Wir haben zumindest ganz im Sinne von SDG 17 (Partnerschaften zur Erreichung der Ziele) begriffen, dass wir – trotz fortschreitender Erkundung des Weltalls – nur eine Heimat haben, die nur dann geschützt und bewahrt werden kann, wenn wir alle an einem Strang ziehen.
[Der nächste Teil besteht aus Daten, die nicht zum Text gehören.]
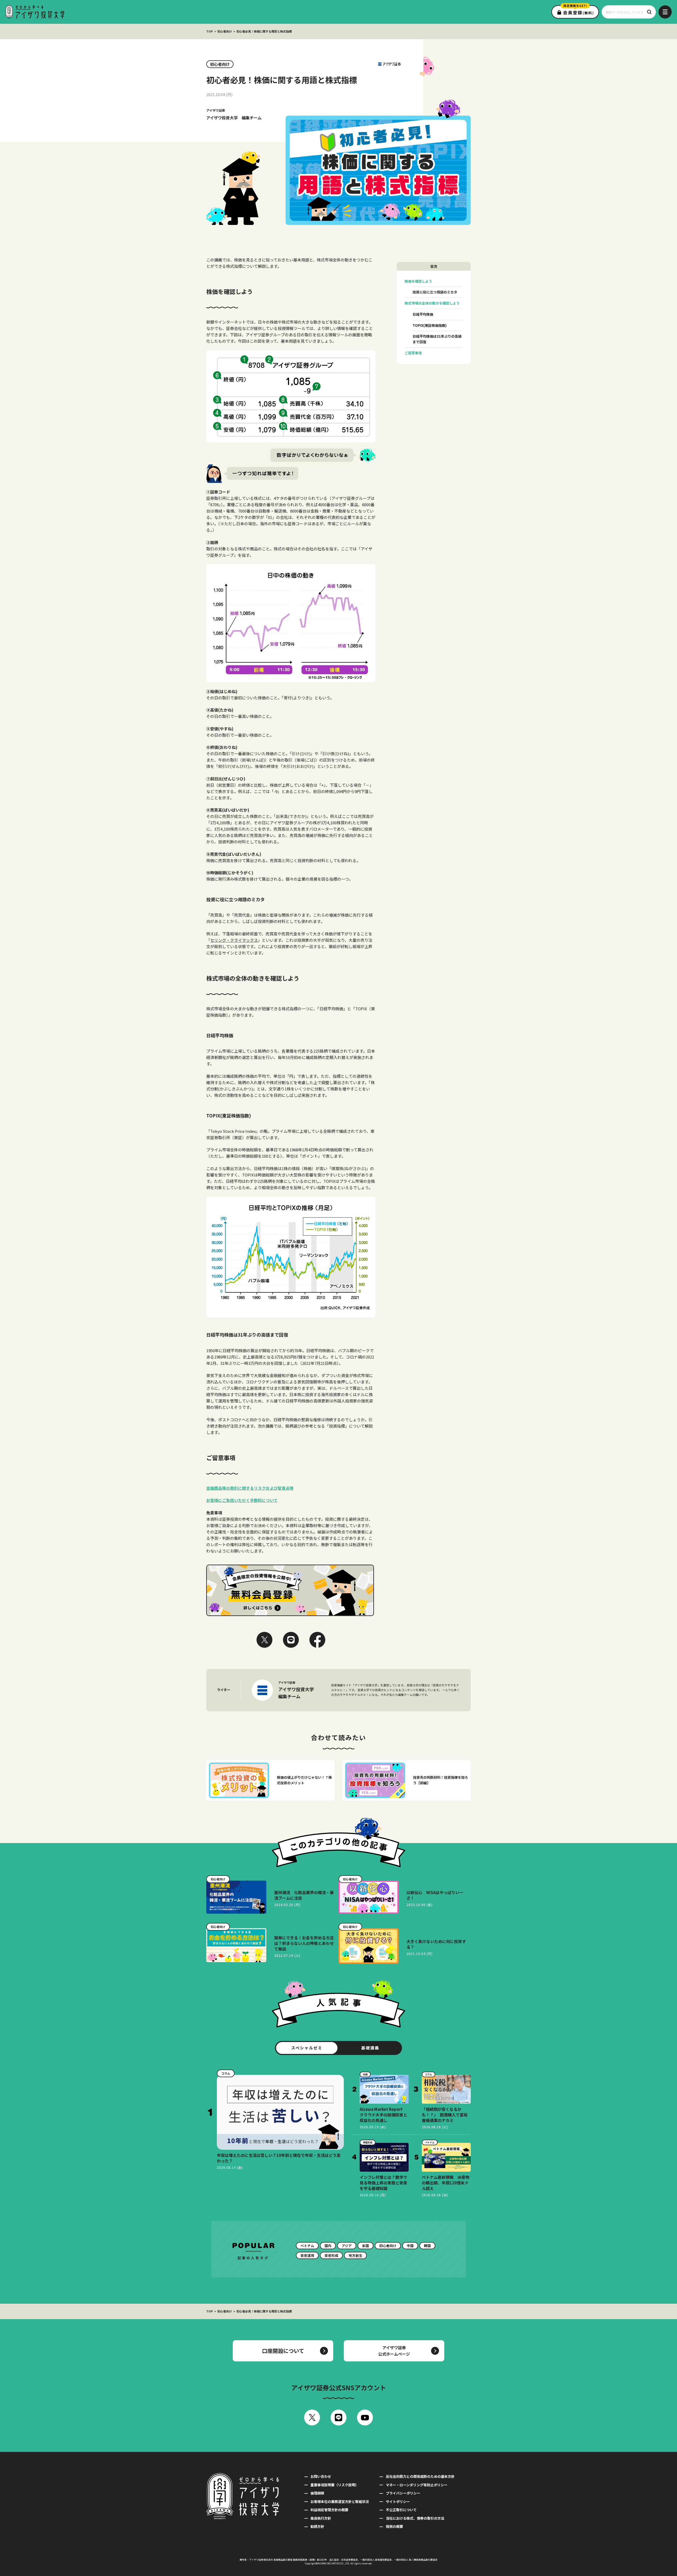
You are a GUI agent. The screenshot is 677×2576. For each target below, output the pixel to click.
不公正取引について (401, 2509)
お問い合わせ (320, 2476)
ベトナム (307, 2245)
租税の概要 (394, 2526)
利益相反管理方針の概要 (329, 2509)
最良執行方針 (320, 2518)
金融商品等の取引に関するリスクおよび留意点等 (250, 1488)
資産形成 (331, 2255)
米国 (365, 2245)
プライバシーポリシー (403, 2493)
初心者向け (224, 31)
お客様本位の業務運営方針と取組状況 (339, 2501)
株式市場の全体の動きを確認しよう (432, 303)
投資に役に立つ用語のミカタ (435, 292)
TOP (209, 31)
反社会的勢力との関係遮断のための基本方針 (420, 2476)
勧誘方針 (317, 2526)
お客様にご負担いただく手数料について (242, 1500)
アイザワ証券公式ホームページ (394, 2351)
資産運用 (307, 2255)
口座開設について (283, 2351)
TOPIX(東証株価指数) (430, 325)
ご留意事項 (413, 352)
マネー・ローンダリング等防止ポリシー (416, 2484)
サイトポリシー (398, 2501)
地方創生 (355, 2255)
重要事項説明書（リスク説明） (334, 2484)
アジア (347, 2245)
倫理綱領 (317, 2493)
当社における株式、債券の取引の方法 (415, 2518)
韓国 (427, 2245)
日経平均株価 (423, 314)
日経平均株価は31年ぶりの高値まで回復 (437, 339)
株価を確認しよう (418, 281)
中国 (410, 2245)
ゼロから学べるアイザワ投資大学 (34, 12)
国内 (327, 2245)
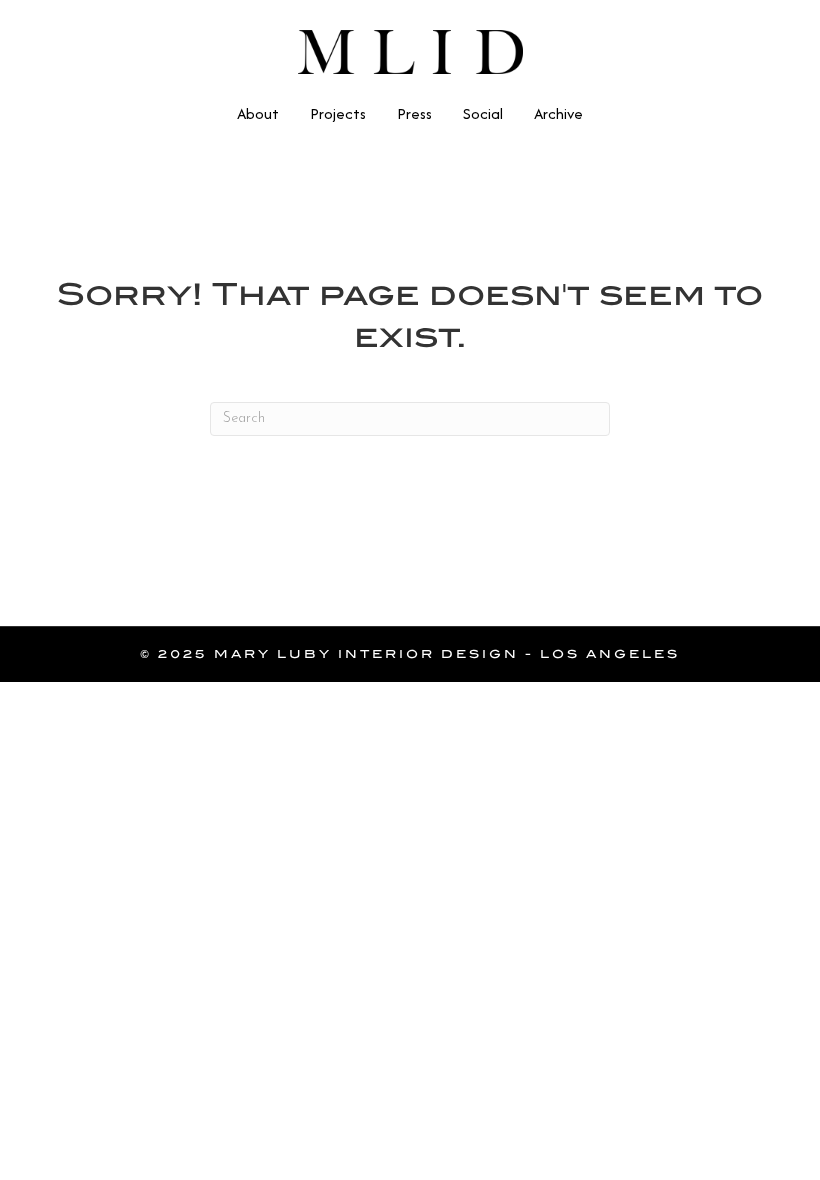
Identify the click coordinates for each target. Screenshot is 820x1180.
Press (414, 113)
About (258, 113)
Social (483, 113)
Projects (338, 113)
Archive (558, 113)
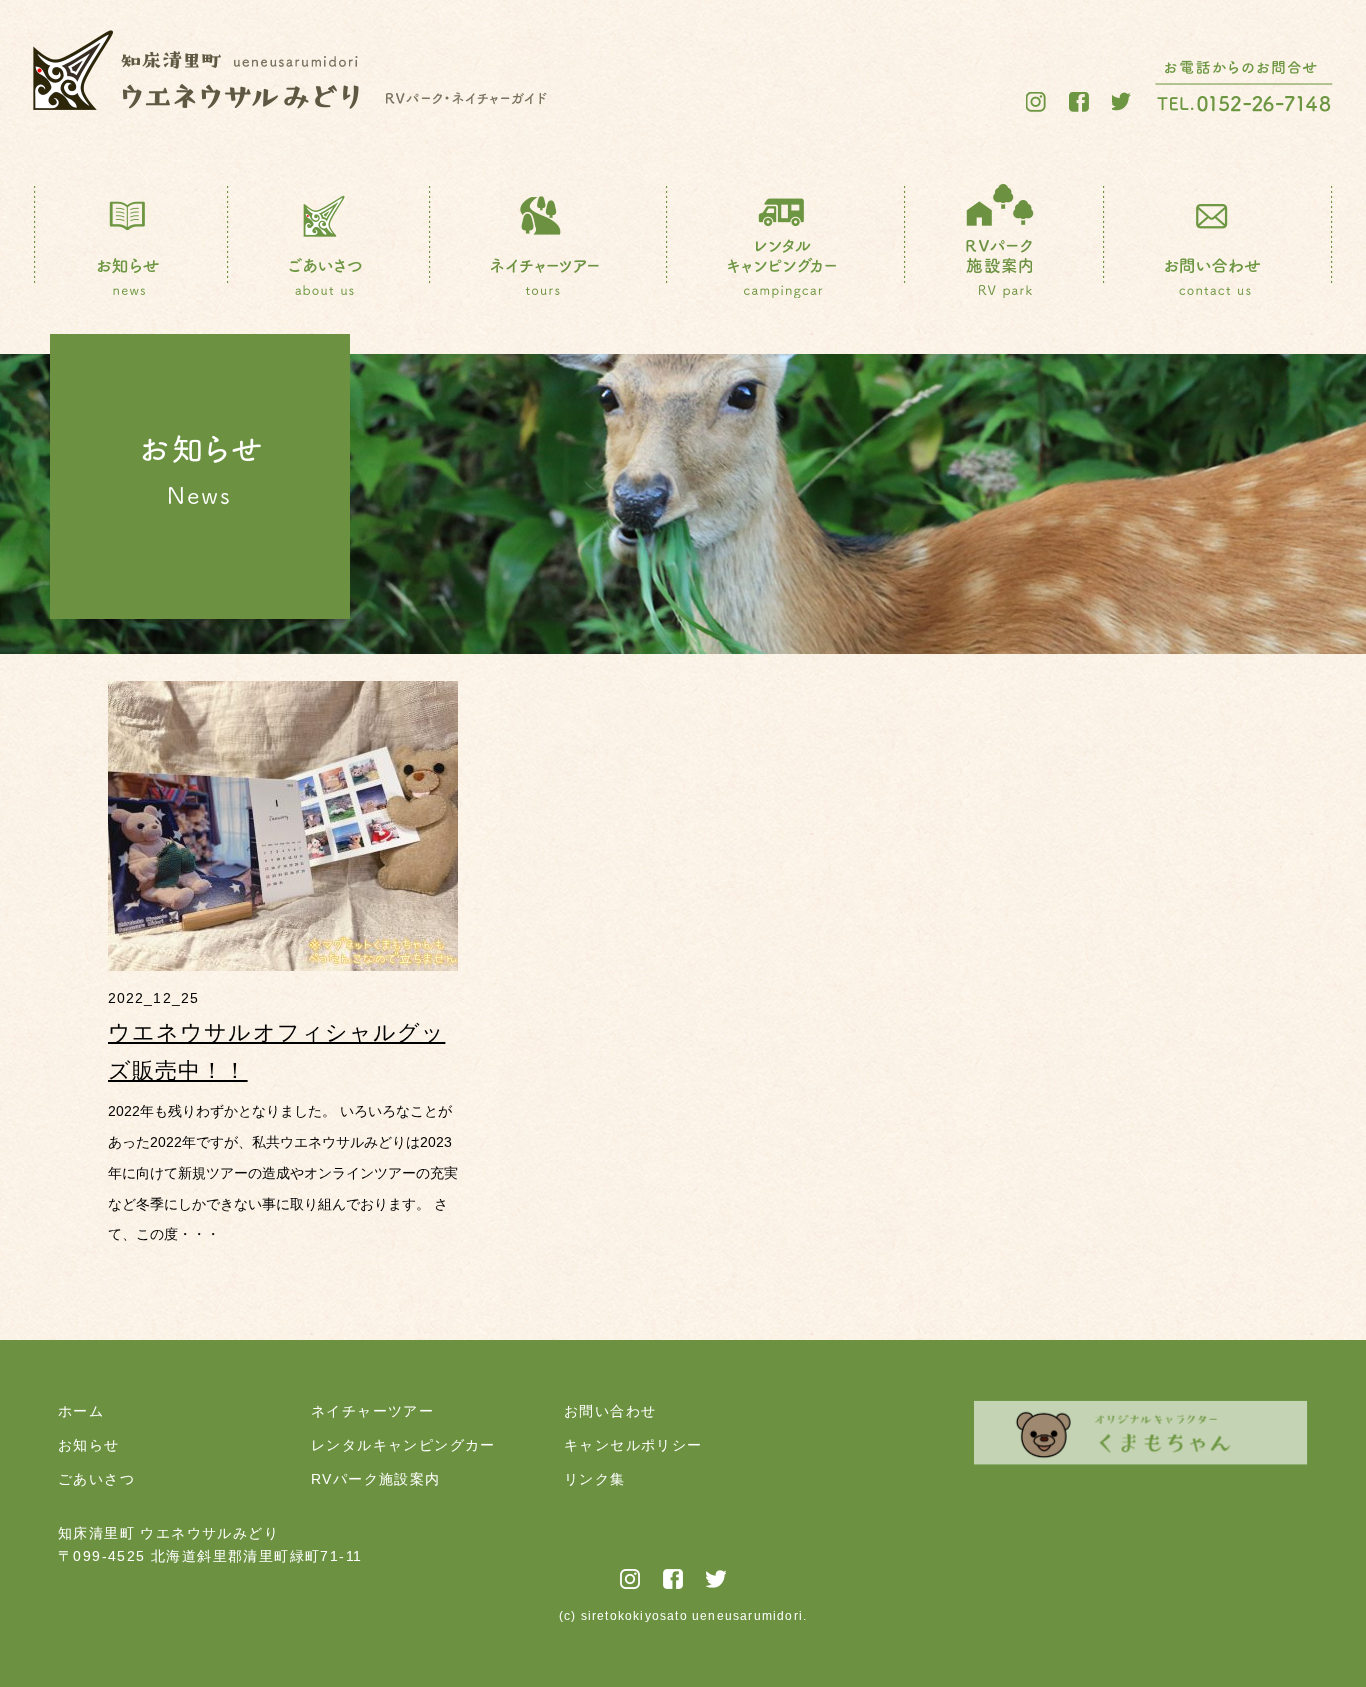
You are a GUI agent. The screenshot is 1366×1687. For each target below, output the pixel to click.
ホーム (81, 1411)
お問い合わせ (610, 1411)
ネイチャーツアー (372, 1411)
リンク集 (595, 1479)
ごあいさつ (96, 1479)
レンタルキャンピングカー (403, 1445)
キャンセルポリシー (633, 1445)
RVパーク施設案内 (376, 1479)
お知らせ (89, 1445)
Die memo AG gibt es nach wie vor. Unser Bekanntheitsgrad in Deutschland ist in den letzten Jahrzehnten erheblich gestiegen – auch weil die Menschen gezielt darauf achten, was und bei wem sie einkaufen. Wir ermöglichen verantwortungsvollen Konsum für alle. Verändert hat sich unser Sortiment. Verkauften wir vor 30 Jahren noch überwiegend Büromaterial an gewerbliche Endverbraucher*innen, sind es heute fast ausschließlich Produkte des täglichen Bedarfs. Das papierlose Büro ist dank digitaler Technik Wirklichkeit geworden. Papier und Kartonagen gehören auch in der Logistik weitestgehend der Vergangenheit an. 2021 nutzten rund 25 % unserer Kund*innen unser Mehrweg-Versandsystem „memo Box“. Heute sind es nahezu 100 %. Auch bei anderen Händlern hat sich Mehrweg im Versand durchgesetzt. Die Zustellung von Waren auf der letzten Meile erfolgt mit verschiedenen Zustellfahrzeugen, die emissionsfrei unterwegs sind – und das Elektrolastenrad ist eine Variante vor allem in Städten und Ballungsräumen. Wir haben im Jahr 2016 die Zusammenarbeit mit Radlogistik-Unternehmen begonnen und 2022 bereits in 13 Städten auf diese Weise ausgeliefert. Heute arbeiten wir in nahezu allen deutschen Städten auch dank vereinheitlichter Technik mit entsprechenden Partnern zusammen.

Die Welt ist nach wie vor kein Paradies. Wir haben die 17 Ziele für eine nachhaltige Entwicklung der Vereinten Nationen (SDGs) noch nicht vollständig erreicht. Es gibt immer noch Armut und kriegerische Auseinandersetzungen in Teilen dieser Welt, bei denen es meist um wertvolle Rohstoffe und um Wasser geht. Aber wir haben zumindest ganz im Sinne von SDG 17 (Partnerschaften zur Erreichung der Ziele) begriffen, dass wir – trotz fortschreitender Erkundung des Weltalls – nur eine Heimat haben, die nur dann geschützt und bewahrt werden kann, wenn wir alle an einem Strang ziehen.